2 Matériels et méthodes

2.1 Milieu d’étude

L’étude a été menée dans le bassin de l’Ouémé Supérieur au Bénin, notamment dans les communes de Tchaourou et Djougou (Fig. 1). Ces communes s’inscrivent dans la zone phytogéographique soudanienne. Les climats sont respectivement de type sud-soudanien à pluviométrie moyenne annuelle comprise entre 1100 et 1200 mm en six à sept mois de pluie (Kora, 2006) et de type soudano-guinéen à pluviométrie moyenne annuelle comprise entre 1200 et 1300 mm en six à sept mois de pluie (Biaou, 2006).

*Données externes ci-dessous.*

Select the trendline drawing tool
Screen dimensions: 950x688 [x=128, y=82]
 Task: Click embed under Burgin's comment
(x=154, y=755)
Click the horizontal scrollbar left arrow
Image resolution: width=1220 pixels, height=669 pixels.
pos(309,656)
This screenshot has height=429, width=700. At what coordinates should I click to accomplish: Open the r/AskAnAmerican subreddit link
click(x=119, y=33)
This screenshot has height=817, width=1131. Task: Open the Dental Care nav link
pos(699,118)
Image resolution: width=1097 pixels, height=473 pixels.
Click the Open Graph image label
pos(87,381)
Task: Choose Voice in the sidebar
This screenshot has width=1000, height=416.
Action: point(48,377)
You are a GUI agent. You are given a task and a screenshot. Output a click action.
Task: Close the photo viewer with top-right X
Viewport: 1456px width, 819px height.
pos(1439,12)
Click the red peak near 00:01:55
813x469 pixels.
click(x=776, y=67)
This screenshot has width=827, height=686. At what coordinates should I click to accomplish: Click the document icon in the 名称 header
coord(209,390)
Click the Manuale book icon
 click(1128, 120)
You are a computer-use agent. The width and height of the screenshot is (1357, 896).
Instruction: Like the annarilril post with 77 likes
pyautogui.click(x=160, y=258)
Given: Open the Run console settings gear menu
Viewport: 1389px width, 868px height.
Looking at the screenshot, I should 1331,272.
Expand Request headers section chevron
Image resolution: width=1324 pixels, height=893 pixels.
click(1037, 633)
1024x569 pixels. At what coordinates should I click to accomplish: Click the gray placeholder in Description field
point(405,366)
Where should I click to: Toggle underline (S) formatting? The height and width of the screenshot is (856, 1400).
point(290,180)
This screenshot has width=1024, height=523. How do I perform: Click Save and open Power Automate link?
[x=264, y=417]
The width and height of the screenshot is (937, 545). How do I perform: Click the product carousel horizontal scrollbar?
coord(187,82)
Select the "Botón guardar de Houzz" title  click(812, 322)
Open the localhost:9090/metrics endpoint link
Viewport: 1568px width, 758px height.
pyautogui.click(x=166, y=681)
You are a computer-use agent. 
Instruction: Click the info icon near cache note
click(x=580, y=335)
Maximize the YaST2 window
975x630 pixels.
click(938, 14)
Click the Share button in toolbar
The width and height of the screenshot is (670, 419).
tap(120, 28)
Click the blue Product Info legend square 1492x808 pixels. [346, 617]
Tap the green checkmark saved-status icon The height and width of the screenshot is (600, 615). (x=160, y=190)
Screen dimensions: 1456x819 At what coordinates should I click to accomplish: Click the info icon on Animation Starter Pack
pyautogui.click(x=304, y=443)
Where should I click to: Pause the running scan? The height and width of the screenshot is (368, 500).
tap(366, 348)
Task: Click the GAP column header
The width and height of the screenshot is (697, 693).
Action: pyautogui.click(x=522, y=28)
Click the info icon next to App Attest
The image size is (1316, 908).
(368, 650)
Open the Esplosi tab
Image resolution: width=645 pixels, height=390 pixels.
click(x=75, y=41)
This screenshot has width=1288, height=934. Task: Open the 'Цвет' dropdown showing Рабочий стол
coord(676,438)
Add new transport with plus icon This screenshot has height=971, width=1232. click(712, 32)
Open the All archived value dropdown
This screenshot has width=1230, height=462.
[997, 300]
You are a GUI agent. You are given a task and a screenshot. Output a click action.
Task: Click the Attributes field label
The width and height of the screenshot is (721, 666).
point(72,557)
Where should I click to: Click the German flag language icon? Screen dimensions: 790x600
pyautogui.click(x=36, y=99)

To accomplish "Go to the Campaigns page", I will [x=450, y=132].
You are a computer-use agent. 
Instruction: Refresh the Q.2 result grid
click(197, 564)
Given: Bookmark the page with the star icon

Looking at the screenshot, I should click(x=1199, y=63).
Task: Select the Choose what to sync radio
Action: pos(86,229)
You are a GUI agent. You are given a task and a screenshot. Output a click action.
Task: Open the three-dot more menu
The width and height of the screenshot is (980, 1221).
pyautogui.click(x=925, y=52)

L’agriculture et l’élevage constituent les principales activités des populations de la zone d’étude. Celles-ci développent principalement des cultures céréalières (maïs, sorgho, riz), des légumineuses (niébé, soja, arachide, voandzou), des tubercules (igname, manioc) et des cultures de rente (coton, anacarde, karité). Les résidus des différentes cultures, notamment des céréales et des légumineuses, permettent aux agropasteurs de nourrir le bétail en saison sèche. Le système d’élevage agropastoral semi-sédentaire, qui fait l’objet de la présente étude, et le système d’élevage pastoral mobile constituent les principaux systèmes d’élevage dans la région d’étude (Sounon et al., 2013, 2019 ; Totin et al., 2016). Les éleveurs agropastoraux pratiquent une transhumance saisonnière dans le terroir villageois et associent l’élevage aux cultures. Ainsi, les parcelles mises en jachère et les ligneux fourragers sont exploités par les troupeaux, de même que les résidus des champs récoltés. Les éleveurs pastoraux mobiles n’ont pas de territoire d’attache fixe et se déplacent à l’intérieur des communes de l’Ouémé Supérieur au rythme de l’expansion des cultures.

thumbnail Fig. 1

Carte de la zone d’étude.

Map of the study area.

2.2 Collecte des données primaires

La collecte des données primaires a été faite entre octobre et décembre, en 2020 et 2021, dans les communes d’étude. Elle a été réalisée en deux étapes, à savoir une phase d’enquête exploratoire et une phase d’installation et de prélèvement d’échantillons de résidus.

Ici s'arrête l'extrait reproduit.